Hello everyone! My holiday reads (and happily, they were all good):
43. Summerwater – Sarah Moss
My first Sarah Moss. Someone on here said that this book made them sure they would want to read everything she had ever written, and I feel the same. I think many of you have already read it – it’s a clever, looping stream of consciousness-ish novel, telling the story of a single day amongst a group of rain-drenched Scottish chalets. There are (I think) 12 accounts; the second six from a family member/partner of one of the first six. Moss is utterly convincing in getting inside the heads of each of her protagonists, and the final denouement is sudden and shocking. Really good.
44. Offshore – Penelope Fitzgerald
This was Fitzgerald’s Booker prizewinner, set amongst a disparate community living on boats moored at Battersea Reach. I really liked the setting and the descriptions of it; I was less engaged by the characters by those in the two other Fitzgerald novels I’ve read (The Bookshop and The Beginning of Spring). I also found the ending abrupt and a bit unsatisfactory. So good, but not as good as the other two (read The Beginning of Spring. It’s brilliant).
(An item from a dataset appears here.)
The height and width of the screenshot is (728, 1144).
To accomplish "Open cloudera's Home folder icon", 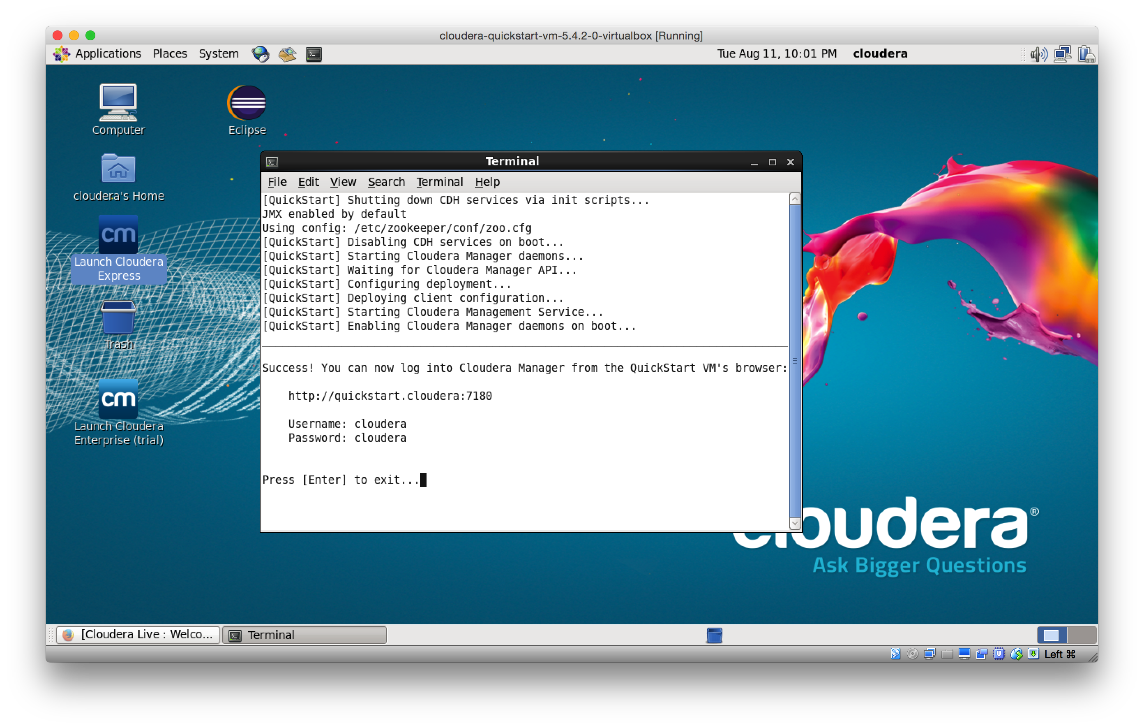I will click(x=118, y=169).
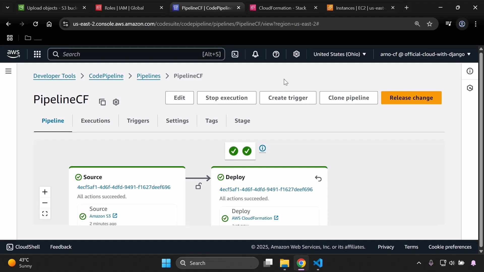This screenshot has width=484, height=272.
Task: Enter fullscreen view of the pipeline diagram
Action: (45, 213)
45. Old Filth – Jane Gardam
46. The Man in the Wooden Hat – Jane Gardam
47. Last Friends – Jane Gardam
Speaking of brilliant…I have been meaning to read Old Filth for years, and it finally came up in the Kindle Deals for 99p which I took as a sign. I think it’s still 99p and if you haven’t bought and read it already, please, please do. For my money a pretty much perfect novel, telling the story of the titular barrister (Filth stands for Failed in London, try Hong Kong – his real name is Edward Feathers). His contemporaries and juniors think Filth has lived an uneventful, fortunate life, but in a series of flashbacks alternated with present-day chapters, we learn about his tragic childhood in the Raj, his rescue by an eccentric schoolmaster, his work and rivalry with another construction barrister, Terence Veneering, and most of all, his long marriage to his wife Betty. Gardam’s writing is luminous; she has a gift for conjuring not just pictures but feelings (including genuine sadness) and I gulped the whole novel up in no time at all.
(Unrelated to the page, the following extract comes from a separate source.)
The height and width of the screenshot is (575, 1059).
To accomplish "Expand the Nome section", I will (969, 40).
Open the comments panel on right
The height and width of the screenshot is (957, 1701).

The two "sequels" (really companion volumes as they cover the same time period), which I bought straight after reading the first at nearly full price, tell (loosely) the stories, respectively, of Betty and Veneering, but also of several of the supporting characters. They’re not as good, but I was so happy to be able to read more about all the wonderful characters that they still get bolds. And there are enough twists and turns to keep the interest rattling along, together with that gorgeous, gorgeous writing.
A real holiday treat.
It was my birthday last week and a kind friend bought me six months' membership of the Shelter book club, so I'm looking forward to seeing what that will bring. It is a proper indulgence as I do still have 399 unread books on my Kindle (no, that's not a typo. Although some of them are my husband's). The shame.